■ **Saved entries**
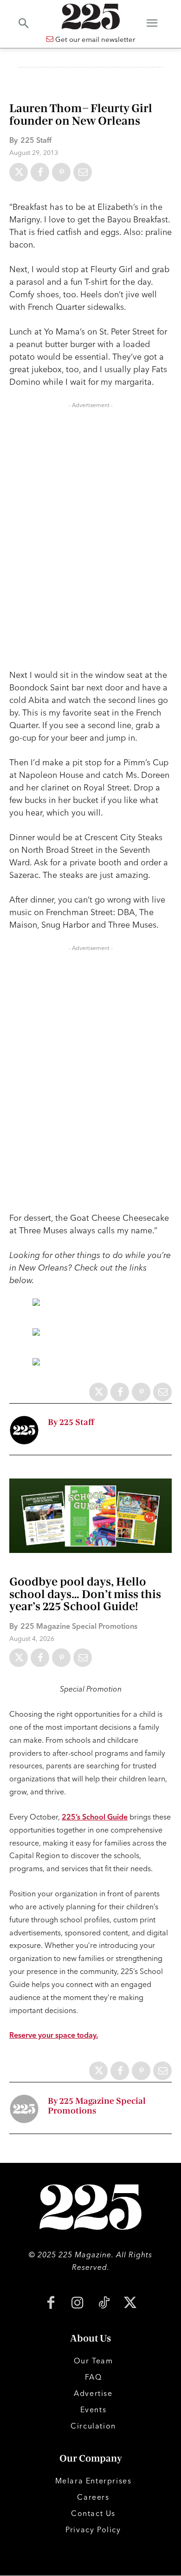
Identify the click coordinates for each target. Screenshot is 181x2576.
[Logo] (90, 16)
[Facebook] (40, 172)
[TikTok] (103, 2303)
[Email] (82, 172)
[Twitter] (18, 172)
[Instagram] (77, 2303)
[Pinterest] (61, 172)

■ **Task details**
Each line from the one containing "[Facebook] (40, 172)" through the final line of the records must be repeated exactly, with no line added or dropped.

■ **Solution to the exercise**
[Facebook] (40, 172)
[TikTok] (103, 2303)
[Email] (82, 172)
[Twitter] (18, 172)
[Instagram] (77, 2303)
[Pinterest] (61, 172)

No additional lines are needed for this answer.